- **Exercise details**
Give every one of the following rows as a Markdown table with two columns, No. and Text, putting each row's number under No. and the row itself under Text, and leave out blank lines.
********
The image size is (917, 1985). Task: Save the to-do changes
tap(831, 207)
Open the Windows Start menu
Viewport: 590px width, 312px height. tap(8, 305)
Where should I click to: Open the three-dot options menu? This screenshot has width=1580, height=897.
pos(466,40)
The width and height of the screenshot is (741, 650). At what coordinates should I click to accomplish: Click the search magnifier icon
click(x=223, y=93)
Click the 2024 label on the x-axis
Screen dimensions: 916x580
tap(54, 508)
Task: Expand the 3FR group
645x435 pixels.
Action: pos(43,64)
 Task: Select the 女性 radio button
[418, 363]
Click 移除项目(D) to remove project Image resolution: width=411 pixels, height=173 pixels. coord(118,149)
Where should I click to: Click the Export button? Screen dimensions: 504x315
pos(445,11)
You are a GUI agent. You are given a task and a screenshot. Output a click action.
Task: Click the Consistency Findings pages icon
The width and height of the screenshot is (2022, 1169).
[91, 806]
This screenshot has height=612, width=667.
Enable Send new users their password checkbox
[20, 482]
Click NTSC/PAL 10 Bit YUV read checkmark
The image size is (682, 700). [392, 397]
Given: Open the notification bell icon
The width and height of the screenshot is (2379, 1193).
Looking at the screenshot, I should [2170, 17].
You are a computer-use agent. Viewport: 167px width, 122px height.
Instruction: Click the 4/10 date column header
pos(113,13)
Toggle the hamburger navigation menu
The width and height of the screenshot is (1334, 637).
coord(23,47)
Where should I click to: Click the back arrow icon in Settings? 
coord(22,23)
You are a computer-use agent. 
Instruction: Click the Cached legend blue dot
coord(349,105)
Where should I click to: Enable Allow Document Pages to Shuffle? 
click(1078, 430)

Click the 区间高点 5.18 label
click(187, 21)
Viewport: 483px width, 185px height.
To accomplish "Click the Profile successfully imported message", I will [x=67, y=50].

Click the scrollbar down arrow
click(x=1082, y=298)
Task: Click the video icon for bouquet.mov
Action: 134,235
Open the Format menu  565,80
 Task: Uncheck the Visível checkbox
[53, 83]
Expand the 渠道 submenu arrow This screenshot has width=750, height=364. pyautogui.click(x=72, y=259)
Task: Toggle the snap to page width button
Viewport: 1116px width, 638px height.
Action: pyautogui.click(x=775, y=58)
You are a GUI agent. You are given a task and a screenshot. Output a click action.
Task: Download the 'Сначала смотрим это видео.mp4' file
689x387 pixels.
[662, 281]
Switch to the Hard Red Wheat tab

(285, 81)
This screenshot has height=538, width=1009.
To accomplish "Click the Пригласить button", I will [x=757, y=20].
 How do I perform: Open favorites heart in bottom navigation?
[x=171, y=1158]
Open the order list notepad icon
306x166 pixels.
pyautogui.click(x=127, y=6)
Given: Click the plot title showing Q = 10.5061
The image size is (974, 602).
********
- **Task answer**
| No. | Text |
|---|---|
| 1 | The image size is (917, 1985). Task: Save the to-do changes |
| 2 | tap(831, 207) |
| 3 | Open the Windows Start menu |
| 4 | Viewport: 590px width, 312px height. tap(8, 305) |
| 5 | Where should I click to: Open the three-dot options menu? This screenshot has width=1580, height=897. |
| 6 | pos(466,40) |
| 7 | The width and height of the screenshot is (741, 650). At what coordinates should I click to accomplish: Click the search magnifier icon |
| 8 | click(x=223, y=93) |
| 9 | Click the 2024 label on the x-axis |
| 10 | Screen dimensions: 916x580 |
| 11 | tap(54, 508) |
| 12 | Task: Expand the 3FR group |
| 13 | 645x435 pixels. |
| 14 | Action: pos(43,64) |
| 15 |  Task: Select the 女性 radio button |
| 16 | [418, 363] |
| 17 | Click 移除项目(D) to remove project Image resolution: width=411 pixels, height=173 pixels. coord(118,149) |
| 18 | Where should I click to: Click the Export button? Screen dimensions: 504x315 |
| 19 | pos(445,11) |
| 20 | You are a GUI agent. You are given a task and a screenshot. Output a click action. |
| 21 | Task: Click the Consistency Findings pages icon |
| 22 | The width and height of the screenshot is (2022, 1169). |
| 23 | [91, 806] |
| 24 | This screenshot has height=612, width=667. |
| 25 | Enable Send new users their password checkbox |
| 26 | [20, 482] |
| 27 | Click NTSC/PAL 10 Bit YUV read checkmark |
| 28 | The image size is (682, 700). [392, 397] |
| 29 | Given: Open the notification bell icon |
| 30 | The width and height of the screenshot is (2379, 1193). |
| 31 | Looking at the screenshot, I should [2170, 17]. |
| 32 | You are a computer-use agent. Viewport: 167px width, 122px height. |
| 33 | Instruction: Click the 4/10 date column header |
| 34 | pos(113,13) |
| 35 | Toggle the hamburger navigation menu |
| 36 | The width and height of the screenshot is (1334, 637). |
| 37 | coord(23,47) |
| 38 | Where should I click to: Click the back arrow icon in Settings?  |
| 39 | coord(22,23) |
| 40 | You are a computer-use agent.  |
| 41 | Instruction: Click the Cached legend blue dot |
| 42 | coord(349,105) |
| 43 | Where should I click to: Enable Allow Document Pages to Shuffle?  |
| 44 | click(1078, 430) |
| 45 | Click the 区间高点 5.18 label |
| 46 | click(187, 21) |
| 47 | Viewport: 483px width, 185px height. |
| 48 | To accomplish "Click the Profile successfully imported message", I will [x=67, y=50]. |
| 49 | Click the scrollbar down arrow |
| 50 | click(x=1082, y=298) |
| 51 | Task: Click the video icon for bouquet.mov |
| 52 | Action: 134,235 |
| 53 | Open the Format menu  565,80 |
| 54 |  Task: Uncheck the Visível checkbox |
| 55 | [53, 83] |
| 56 | Expand the 渠道 submenu arrow This screenshot has width=750, height=364. pyautogui.click(x=72, y=259) |
| 57 | Task: Toggle the snap to page width button |
| 58 | Viewport: 1116px width, 638px height. |
| 59 | Action: pyautogui.click(x=775, y=58) |
| 60 | You are a GUI agent. You are given a task and a screenshot. Output a click action. |
| 61 | Task: Download the 'Сначала смотрим это видео.mp4' file |
| 62 | 689x387 pixels. |
| 63 | [662, 281] |
| 64 | Switch to the Hard Red Wheat tab |
| 65 | (285, 81) |
| 66 | This screenshot has height=538, width=1009. |
| 67 | To accomplish "Click the Пригласить button", I will [x=757, y=20]. |
| 68 |  How do I perform: Open favorites heart in bottom navigation? |
| 69 | [x=171, y=1158] |
| 70 | Open the order list notepad icon |
| 71 | 306x166 pixels. |
| 72 | pyautogui.click(x=127, y=6) |
| 73 | Given: Click the plot title showing Q = 10.5061 |
| 74 | The image size is (974, 602). |